Thursday, December 1, 2011

Phone

Well, I did it. I went right into the phone store and did it. I got a phone so smart that it could probably finish that cold fusion device I've been working on. I was terrified, of course. All that creepy technology staring me down. And it was full of zombies*! But I just told them to get out of my way or I was going to blast them with my death ray and they all just turned back, then shuffled off to look at ipads.

I did tell the greeter man that I wanted the phone with the death ray option, but his name tag said 'Jazz' and if there's one thing you can count on from a man named after music it's that he will not think I'm funny. After that he palmed me off on a lovely young woman named Erin who immediately helped me purchase my phone along with many potentially unnecessary accessories, including a cover with purple and white birds. I don't even like bird designs, though I understand they are very fashionable as items of decor these days. She was very adamant that I needed it, though, and who am I to argue with her? The zombies steered clear of her, so she must know what she's talking about. They're probably scared of birds.

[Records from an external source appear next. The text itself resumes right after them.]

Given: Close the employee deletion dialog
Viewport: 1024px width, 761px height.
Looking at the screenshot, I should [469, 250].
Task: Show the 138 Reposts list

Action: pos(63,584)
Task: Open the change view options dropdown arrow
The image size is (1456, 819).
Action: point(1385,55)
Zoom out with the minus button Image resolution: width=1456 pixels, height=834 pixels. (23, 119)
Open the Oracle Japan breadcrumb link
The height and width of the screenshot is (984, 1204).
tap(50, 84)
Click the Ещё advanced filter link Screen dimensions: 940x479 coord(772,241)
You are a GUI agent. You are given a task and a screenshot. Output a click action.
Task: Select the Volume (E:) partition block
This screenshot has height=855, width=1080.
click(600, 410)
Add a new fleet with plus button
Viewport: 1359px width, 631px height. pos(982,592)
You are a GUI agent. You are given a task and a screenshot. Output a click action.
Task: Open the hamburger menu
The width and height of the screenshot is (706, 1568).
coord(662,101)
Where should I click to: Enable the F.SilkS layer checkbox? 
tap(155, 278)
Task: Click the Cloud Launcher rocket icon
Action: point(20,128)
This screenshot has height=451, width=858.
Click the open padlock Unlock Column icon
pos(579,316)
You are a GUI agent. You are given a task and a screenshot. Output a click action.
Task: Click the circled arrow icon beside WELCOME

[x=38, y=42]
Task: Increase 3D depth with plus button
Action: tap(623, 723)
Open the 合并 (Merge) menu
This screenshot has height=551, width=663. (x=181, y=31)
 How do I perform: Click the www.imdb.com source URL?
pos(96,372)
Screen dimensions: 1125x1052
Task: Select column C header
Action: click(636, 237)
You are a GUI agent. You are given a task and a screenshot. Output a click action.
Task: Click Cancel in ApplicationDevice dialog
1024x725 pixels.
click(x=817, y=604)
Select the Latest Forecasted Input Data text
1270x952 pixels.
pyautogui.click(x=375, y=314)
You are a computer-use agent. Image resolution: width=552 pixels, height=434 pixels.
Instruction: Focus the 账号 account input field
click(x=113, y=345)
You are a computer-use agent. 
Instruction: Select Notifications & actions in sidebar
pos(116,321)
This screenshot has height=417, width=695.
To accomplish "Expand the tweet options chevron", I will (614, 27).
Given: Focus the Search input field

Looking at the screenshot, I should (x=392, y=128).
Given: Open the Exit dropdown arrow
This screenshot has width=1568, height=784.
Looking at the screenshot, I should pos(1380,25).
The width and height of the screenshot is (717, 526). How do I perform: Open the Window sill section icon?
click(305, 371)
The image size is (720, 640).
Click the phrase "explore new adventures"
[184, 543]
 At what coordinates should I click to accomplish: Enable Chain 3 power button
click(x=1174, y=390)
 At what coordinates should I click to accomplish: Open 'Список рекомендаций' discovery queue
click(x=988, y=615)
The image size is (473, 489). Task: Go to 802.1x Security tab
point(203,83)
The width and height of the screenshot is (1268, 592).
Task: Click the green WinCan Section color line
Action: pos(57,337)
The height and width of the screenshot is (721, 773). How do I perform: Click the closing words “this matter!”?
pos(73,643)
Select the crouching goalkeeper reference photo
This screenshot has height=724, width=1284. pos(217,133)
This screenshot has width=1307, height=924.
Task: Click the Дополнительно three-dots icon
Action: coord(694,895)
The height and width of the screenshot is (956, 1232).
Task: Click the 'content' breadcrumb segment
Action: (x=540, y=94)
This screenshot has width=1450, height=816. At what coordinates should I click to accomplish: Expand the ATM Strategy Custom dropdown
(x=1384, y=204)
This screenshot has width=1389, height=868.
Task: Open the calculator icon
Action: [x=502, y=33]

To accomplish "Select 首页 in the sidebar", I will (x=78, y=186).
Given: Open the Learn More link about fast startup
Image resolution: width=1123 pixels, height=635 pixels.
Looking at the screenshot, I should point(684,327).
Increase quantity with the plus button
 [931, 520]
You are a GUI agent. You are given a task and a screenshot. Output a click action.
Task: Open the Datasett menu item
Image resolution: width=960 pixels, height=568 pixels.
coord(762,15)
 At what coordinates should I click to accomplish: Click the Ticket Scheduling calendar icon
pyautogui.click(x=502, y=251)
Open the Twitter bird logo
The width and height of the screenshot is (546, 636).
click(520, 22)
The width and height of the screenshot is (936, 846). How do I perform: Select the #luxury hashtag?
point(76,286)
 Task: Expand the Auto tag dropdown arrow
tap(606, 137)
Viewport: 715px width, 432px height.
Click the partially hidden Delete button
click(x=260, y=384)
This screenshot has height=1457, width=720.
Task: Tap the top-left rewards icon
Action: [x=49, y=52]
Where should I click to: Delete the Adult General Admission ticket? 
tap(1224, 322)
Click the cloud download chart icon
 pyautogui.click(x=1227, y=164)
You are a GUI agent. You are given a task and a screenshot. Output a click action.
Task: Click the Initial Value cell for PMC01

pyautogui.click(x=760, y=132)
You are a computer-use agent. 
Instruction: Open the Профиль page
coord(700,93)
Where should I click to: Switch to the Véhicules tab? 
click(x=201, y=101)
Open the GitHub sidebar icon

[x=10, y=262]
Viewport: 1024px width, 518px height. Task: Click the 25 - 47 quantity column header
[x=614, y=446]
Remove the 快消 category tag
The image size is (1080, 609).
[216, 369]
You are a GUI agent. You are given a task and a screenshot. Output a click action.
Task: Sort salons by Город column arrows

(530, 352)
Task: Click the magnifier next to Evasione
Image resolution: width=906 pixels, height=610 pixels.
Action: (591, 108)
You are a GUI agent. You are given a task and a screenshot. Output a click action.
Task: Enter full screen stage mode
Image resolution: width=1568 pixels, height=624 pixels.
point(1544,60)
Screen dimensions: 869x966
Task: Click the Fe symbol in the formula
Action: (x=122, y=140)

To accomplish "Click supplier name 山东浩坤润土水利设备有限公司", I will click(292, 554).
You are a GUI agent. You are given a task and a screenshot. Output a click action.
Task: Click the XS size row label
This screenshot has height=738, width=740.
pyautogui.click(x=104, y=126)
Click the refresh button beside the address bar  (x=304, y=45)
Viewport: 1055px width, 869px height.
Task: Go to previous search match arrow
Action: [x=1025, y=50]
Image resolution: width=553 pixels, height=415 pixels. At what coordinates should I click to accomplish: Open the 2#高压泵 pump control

Here's the part that kills me: I went in there, plopped down my credit card, and they let me walk out of there just as if I had any clue about what to do with that thing. It was just like having a baby, when you go into the hospital like a regular person, and come out with this very small, delicate and expensive thing that you have absolutely no idea how to operate. Oh, sure, you've read all the books and have some theoretical knowledge about sleep deprivation and pure desperation. Hell, you might even have some practical knowledge from the time you drank beer for 96 hours straight then lost your shoes, wallet and several other pretty useful items of apparel at Waterbust. Hypothetically speaking, I mean.

BWAHAHHAHAHAHAHA!!!!!!! SUCKER, you have no freaking clue what you just got yourself into!!!!!!!!!!!!!!!! Oh wait, where was I? Oh yeah, the only difference between the phone store and the baby hospital is that the phone store was free of blood, vomit or spurting geysers of milk. Zombies usually have some gore hanging off them that looks pretty similar to the detritus of childbirth but they were surprisingly clean at that store. Maybe they're unionized?

In any event, once again, I'm pretty sure I have no idea what I've gotten myself into, but at least I can take the phone back, right?

*Yes, Ina, the zombie part is all lies



3 comments:

C Mike said...

But, Ina, the Waterbust is not a lie and my down coat was not hypothetical.

Anna said...

I am pretty sure the loss of the coat occurred during an entirely different incident.

Anonymous said...

The zombie part is true!

A cell phone? Those are the things you carry around so people can track your movements and spy on you, right?